EXERCISE
Up to and including the line that contains "Task: Install beta", reproduce every line exactly, beginning with the first line below.

:: SUPPLIED RECORDS ::

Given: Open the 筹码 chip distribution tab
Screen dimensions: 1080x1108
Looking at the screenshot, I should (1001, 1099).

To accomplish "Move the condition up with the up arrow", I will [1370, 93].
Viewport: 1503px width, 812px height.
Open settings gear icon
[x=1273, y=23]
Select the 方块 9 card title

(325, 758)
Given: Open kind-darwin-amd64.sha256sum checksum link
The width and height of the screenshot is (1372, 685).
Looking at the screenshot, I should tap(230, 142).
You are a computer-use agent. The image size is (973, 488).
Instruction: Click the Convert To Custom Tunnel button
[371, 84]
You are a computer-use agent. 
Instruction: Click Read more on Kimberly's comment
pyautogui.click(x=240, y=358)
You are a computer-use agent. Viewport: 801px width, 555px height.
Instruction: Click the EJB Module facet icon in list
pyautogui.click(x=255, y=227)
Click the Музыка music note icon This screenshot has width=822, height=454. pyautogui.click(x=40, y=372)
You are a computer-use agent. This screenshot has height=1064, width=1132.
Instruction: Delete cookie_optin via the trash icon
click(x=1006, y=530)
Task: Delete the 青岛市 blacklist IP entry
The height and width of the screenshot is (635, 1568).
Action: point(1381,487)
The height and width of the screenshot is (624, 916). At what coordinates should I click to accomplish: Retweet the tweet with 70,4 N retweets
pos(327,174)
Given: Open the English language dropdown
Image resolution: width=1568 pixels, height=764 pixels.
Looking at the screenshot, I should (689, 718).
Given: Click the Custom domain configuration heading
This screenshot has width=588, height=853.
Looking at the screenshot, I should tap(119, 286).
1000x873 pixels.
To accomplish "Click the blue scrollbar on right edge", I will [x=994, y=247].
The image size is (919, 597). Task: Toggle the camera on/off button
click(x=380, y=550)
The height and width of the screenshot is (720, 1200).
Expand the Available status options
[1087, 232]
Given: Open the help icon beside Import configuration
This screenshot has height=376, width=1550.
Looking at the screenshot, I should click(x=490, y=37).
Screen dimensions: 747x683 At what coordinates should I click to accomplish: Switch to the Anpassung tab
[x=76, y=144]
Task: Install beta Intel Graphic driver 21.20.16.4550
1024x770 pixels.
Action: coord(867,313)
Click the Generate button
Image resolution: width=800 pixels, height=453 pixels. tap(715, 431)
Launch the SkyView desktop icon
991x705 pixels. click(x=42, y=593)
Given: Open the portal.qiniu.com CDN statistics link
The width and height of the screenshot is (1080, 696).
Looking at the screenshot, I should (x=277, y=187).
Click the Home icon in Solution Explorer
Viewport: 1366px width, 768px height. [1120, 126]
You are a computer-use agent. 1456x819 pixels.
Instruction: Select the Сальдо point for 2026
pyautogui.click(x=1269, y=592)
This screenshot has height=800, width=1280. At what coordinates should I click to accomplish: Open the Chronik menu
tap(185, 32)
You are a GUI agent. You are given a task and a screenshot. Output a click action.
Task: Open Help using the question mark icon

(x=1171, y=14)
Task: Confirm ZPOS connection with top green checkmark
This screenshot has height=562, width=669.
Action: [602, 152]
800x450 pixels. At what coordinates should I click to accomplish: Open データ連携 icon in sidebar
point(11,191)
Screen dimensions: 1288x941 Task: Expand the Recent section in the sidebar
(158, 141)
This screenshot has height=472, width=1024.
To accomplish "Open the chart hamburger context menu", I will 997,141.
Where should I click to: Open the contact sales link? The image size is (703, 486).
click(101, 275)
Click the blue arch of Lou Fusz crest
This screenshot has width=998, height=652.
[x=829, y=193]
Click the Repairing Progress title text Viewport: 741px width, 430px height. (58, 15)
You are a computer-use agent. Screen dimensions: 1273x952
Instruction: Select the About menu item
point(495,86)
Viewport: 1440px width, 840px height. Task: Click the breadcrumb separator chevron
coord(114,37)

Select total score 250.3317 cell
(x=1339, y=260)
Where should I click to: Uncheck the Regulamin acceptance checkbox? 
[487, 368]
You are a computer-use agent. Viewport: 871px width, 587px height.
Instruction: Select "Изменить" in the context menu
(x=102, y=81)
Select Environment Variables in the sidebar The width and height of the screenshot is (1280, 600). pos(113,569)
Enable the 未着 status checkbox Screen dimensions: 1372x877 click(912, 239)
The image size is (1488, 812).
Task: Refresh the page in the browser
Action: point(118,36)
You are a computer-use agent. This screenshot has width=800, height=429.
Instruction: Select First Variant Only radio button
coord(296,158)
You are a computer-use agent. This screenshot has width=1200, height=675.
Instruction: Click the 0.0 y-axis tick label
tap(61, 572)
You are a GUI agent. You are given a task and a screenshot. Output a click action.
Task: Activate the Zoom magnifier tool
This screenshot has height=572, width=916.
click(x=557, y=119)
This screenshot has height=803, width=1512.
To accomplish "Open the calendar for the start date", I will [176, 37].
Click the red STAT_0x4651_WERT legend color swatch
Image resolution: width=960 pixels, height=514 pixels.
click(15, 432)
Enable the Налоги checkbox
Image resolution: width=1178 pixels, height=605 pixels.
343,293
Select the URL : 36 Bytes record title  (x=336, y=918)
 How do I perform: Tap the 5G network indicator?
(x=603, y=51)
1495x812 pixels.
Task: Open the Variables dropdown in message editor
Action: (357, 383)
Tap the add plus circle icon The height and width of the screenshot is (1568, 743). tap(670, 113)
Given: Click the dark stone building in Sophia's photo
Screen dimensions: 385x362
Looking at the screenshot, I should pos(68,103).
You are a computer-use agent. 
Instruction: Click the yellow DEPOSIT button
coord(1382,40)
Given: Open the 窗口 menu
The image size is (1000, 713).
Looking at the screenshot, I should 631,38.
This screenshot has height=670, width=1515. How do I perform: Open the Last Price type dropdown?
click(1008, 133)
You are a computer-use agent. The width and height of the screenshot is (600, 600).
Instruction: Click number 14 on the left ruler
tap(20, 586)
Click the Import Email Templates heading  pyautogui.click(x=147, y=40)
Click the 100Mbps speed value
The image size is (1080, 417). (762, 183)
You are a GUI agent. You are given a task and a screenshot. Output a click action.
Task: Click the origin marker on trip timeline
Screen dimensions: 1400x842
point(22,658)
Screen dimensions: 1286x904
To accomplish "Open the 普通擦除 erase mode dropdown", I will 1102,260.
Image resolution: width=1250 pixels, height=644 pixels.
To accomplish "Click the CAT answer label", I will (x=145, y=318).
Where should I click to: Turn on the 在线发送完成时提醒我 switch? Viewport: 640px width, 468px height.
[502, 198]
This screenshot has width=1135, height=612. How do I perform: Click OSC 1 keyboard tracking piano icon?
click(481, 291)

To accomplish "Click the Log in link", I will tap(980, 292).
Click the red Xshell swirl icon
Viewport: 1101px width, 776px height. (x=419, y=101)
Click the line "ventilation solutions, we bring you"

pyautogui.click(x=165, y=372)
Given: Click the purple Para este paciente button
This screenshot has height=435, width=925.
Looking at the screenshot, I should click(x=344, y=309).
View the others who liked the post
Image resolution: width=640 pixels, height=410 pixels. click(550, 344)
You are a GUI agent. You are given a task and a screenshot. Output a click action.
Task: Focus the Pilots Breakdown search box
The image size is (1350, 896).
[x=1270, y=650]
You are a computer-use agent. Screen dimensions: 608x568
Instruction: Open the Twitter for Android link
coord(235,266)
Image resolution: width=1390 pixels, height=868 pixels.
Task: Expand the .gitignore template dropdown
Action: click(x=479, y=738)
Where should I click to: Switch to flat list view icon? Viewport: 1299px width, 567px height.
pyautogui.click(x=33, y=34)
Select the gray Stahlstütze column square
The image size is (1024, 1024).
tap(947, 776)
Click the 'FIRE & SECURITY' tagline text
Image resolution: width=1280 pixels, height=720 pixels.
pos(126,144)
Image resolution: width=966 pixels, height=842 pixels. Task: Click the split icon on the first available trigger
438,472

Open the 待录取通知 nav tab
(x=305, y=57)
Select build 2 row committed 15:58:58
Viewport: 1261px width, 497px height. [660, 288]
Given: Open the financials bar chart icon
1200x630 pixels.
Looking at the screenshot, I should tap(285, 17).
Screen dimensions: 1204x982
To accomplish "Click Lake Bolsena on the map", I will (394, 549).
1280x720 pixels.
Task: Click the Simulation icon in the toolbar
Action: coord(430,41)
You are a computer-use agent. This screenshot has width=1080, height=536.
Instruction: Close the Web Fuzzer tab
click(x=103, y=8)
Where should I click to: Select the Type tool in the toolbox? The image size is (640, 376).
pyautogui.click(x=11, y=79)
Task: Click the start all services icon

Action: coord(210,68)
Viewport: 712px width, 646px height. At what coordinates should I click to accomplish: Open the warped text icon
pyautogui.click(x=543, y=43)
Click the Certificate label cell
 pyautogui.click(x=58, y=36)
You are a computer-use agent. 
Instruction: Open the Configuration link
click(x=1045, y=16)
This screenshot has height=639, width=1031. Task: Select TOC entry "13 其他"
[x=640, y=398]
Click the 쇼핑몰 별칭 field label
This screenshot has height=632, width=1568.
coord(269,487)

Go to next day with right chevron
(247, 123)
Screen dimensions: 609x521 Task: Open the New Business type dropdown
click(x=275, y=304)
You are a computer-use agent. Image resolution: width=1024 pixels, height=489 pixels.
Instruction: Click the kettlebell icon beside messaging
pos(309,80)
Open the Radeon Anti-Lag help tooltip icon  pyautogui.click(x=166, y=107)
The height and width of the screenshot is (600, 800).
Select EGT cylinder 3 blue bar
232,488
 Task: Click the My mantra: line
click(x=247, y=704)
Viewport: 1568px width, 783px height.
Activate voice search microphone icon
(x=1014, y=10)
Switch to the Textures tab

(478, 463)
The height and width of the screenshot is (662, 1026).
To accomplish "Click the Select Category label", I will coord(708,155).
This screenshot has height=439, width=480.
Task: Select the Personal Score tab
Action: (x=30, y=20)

:::

SOLVED EXERCISE
Given: Open the 筹码 chip distribution tab
Screen dimensions: 1080x1108
Looking at the screenshot, I should (1001, 1099).

To accomplish "Move the condition up with the up arrow", I will [1370, 93].
Viewport: 1503px width, 812px height.
Open settings gear icon
[x=1273, y=23]
Select the 方块 9 card title

(325, 758)
Given: Open kind-darwin-amd64.sha256sum checksum link
The width and height of the screenshot is (1372, 685).
Looking at the screenshot, I should tap(230, 142).
You are a computer-use agent. The image size is (973, 488).
Instruction: Click the Convert To Custom Tunnel button
[371, 84]
You are a computer-use agent. 
Instruction: Click Read more on Kimberly's comment
pyautogui.click(x=240, y=358)
You are a computer-use agent. Viewport: 801px width, 555px height.
Instruction: Click the EJB Module facet icon in list
pyautogui.click(x=255, y=227)
Click the Музыка music note icon This screenshot has width=822, height=454. pyautogui.click(x=40, y=372)
You are a computer-use agent. This screenshot has height=1064, width=1132.
Instruction: Delete cookie_optin via the trash icon
click(x=1006, y=530)
Task: Delete the 青岛市 blacklist IP entry
The height and width of the screenshot is (635, 1568).
Action: point(1381,487)
The height and width of the screenshot is (624, 916). At what coordinates should I click to accomplish: Retweet the tweet with 70,4 N retweets
pos(327,174)
Given: Open the English language dropdown
Image resolution: width=1568 pixels, height=764 pixels.
Looking at the screenshot, I should (689, 718).
Given: Click the Custom domain configuration heading
This screenshot has width=588, height=853.
Looking at the screenshot, I should tap(119, 286).
1000x873 pixels.
To accomplish "Click the blue scrollbar on right edge", I will [x=994, y=247].
The image size is (919, 597). Task: Toggle the camera on/off button
click(x=380, y=550)
The height and width of the screenshot is (720, 1200).
Expand the Available status options
[1087, 232]
Given: Open the help icon beside Import configuration
This screenshot has height=376, width=1550.
Looking at the screenshot, I should click(x=490, y=37).
Screen dimensions: 747x683 At what coordinates should I click to accomplish: Switch to the Anpassung tab
[x=76, y=144]
Task: Install beta Intel Graphic driver 21.20.16.4550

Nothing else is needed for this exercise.